So often I've found that when I complain about someone doing something that is motivated by their own belief system's morals (and or their own religion's morals), I have people telling me that it's their religion's fault, or it's their parents fault, or it's whatever thing they've been taught's fault.
I agree that these things have a profound impact on one's belief system and worldview, however, at what point do they get to own their beliefs? There must be some point that a person can and must take responsibility for their beliefs and actions based on those beliefs. I have yet to meet two people that have *exactly in every detail* the same set of beliefs. This may be too hard to really have empirical evidence for, but I want to know what other people's experiences have been.

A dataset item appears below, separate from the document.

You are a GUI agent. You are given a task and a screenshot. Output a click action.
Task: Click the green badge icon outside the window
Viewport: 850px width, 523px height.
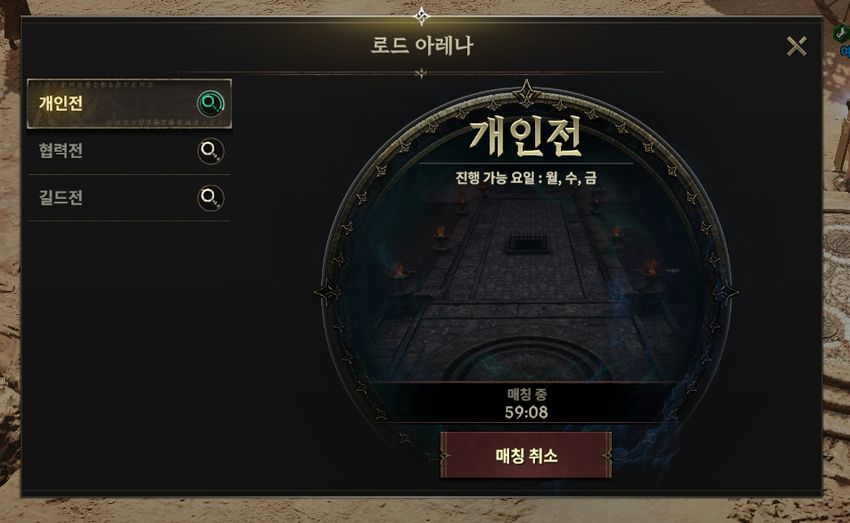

I generally think that if any two people can disagree about a moral or a belief, especially if that disagreement is within the context of a shared religion then people have the freedom to evaluate and choose their own beliefs.
If this is true, then it's the individual, not necessarily the entity that indoctrinated them, that must be held accountable for their own actions and their own beliefs. Am I alone in this?
I'd go as far as to say that a lot of people may hold many beliefs to be self evident and proven true by various means and thus claim that one has no choice in believing in gravity or the sunrise, and I'd probably say that anyone can choose not to believe in even those things, but I'm mostly concerned with the easier moral and religious beliefs as stated above.
I say hold the individual not the system responsible. Is this wrong or unfair of me? If so, how do we do otherwise?